A fluorescent photoprobe for the imaging of endothelin receptors

Bioconjug Chem.2007 May-Jun;18(3):685-94.PMID: 17417816DOI: 10.1021/bc060264w

A novel fluorescent photoprobe for the imaging of endothelin A receptors (ET(A)R) was developed. Based on the nonpeptidyl, high-affinity, and selective ET(A)R antagonist 3-benzo[1,3]dioxol-5-yl-5-hydroxy-5-(4-methoxyphenyl)-4-(3,4,5-trimethoxybenzyl)-5H-furan-2-one (PD 156707), a modification of the lead structure with a PEG-spacer containing an amino moiety was performed.
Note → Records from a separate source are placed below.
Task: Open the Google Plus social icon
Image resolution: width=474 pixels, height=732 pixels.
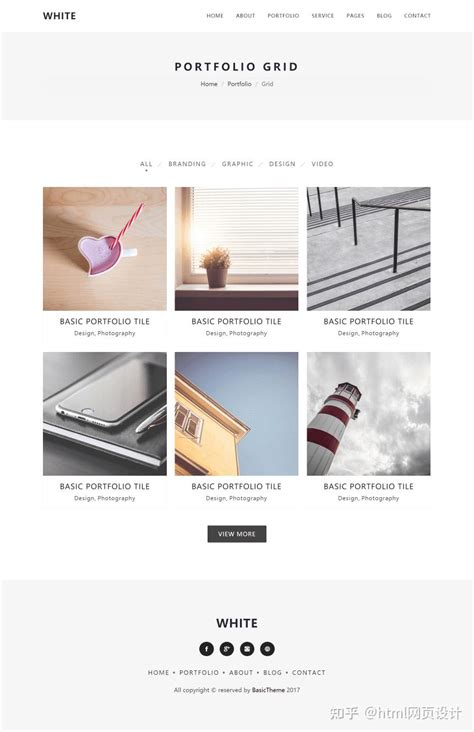Action: [226, 648]
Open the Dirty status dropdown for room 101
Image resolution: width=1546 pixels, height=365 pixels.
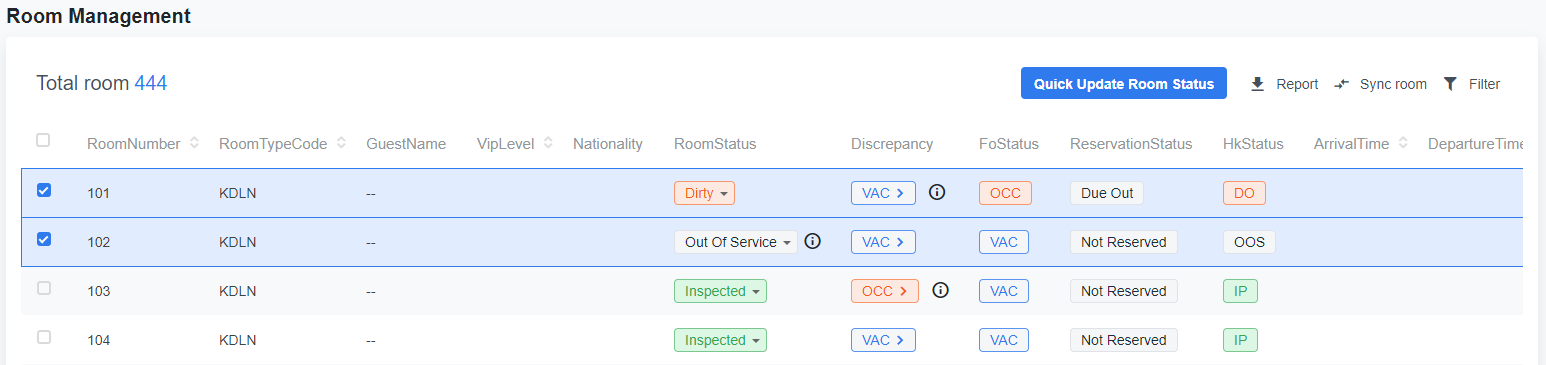pos(704,193)
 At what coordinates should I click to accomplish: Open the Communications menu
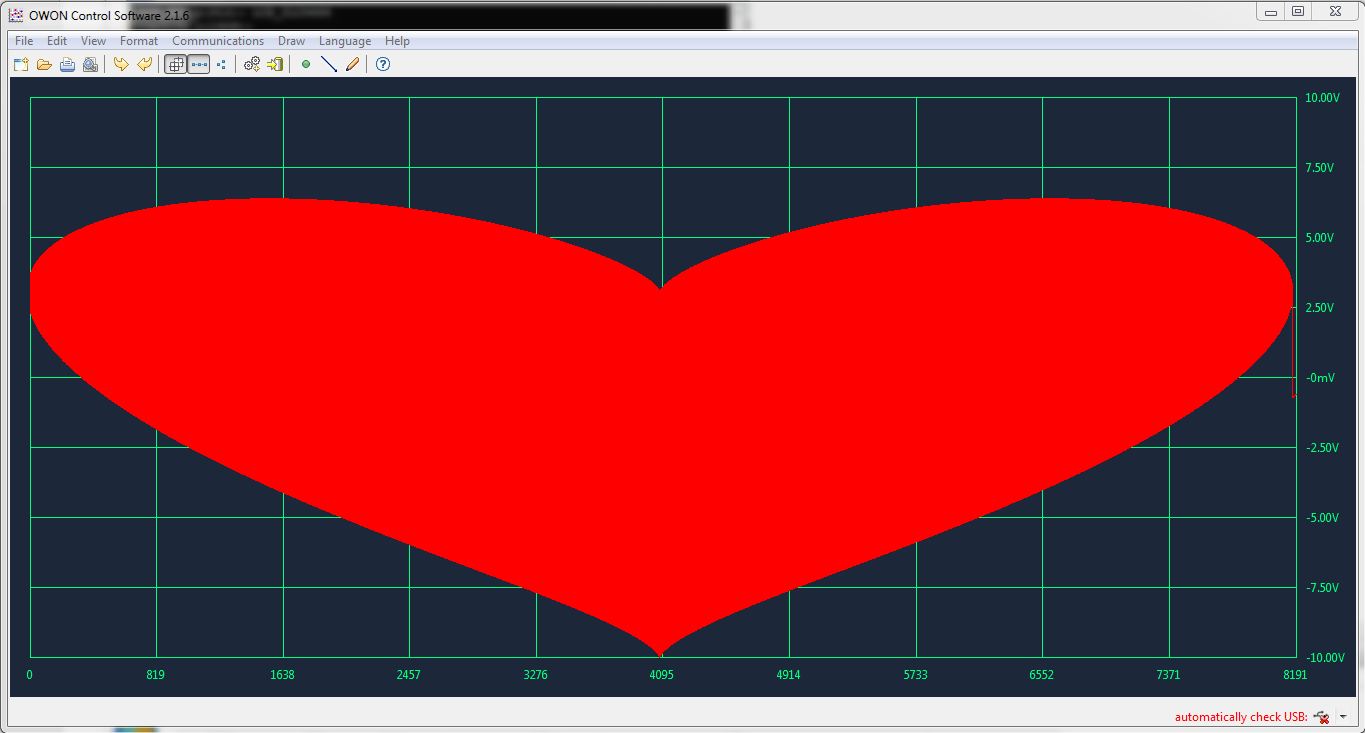point(218,41)
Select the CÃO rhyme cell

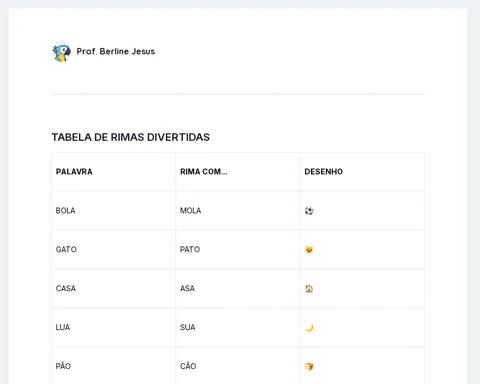pos(238,366)
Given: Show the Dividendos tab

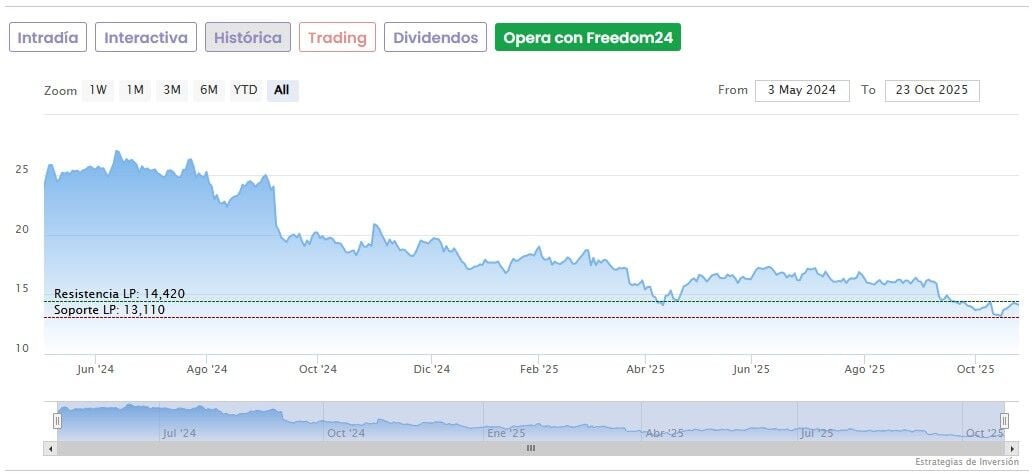Looking at the screenshot, I should click(x=435, y=38).
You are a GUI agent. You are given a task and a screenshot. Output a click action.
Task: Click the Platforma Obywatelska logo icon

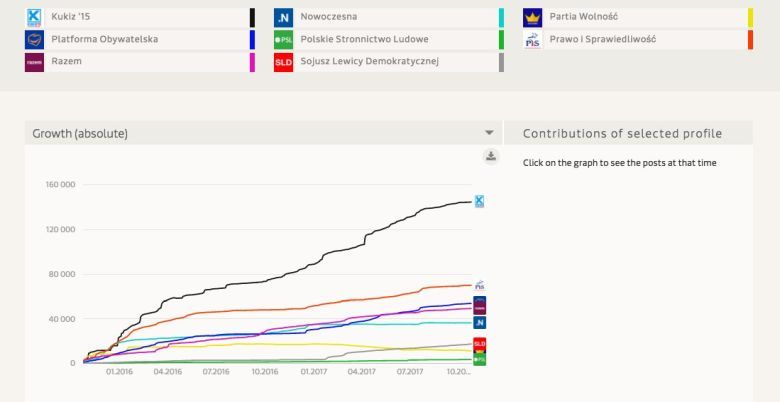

Labeling of this precursor with the fluorescent marker Cy 5.5 NHS-ester was accomplished by adaption of common peptide labeling procedures. The affinity of the Cy 5.5-labeled receptor antagonist was evaluated using human carcinoma cell lines with different degrees of ET(A)R expression. Fluorescence microscopy revealed that ET(A)R-positive MCF-7 human breast adenocarcinoma and HT-1080 human fibrosarcoma cells effectively bind the photoprobe at very low doses (nM), while ET(A)R-negative MDA-MB-435 human breast cancer cells showed no fluorescence signal. Binding specificity of the probe could be demonstrated by predosing with a specific ET(A)R antibody or the parent antagonist PD 156707 as a competing inhibitor. The results suggest that the modified photoprobe tightly binds to ET(A) receptors and thus may be a possible candidate for the imaging of ET(A)R-overexpressing tissues in vivo.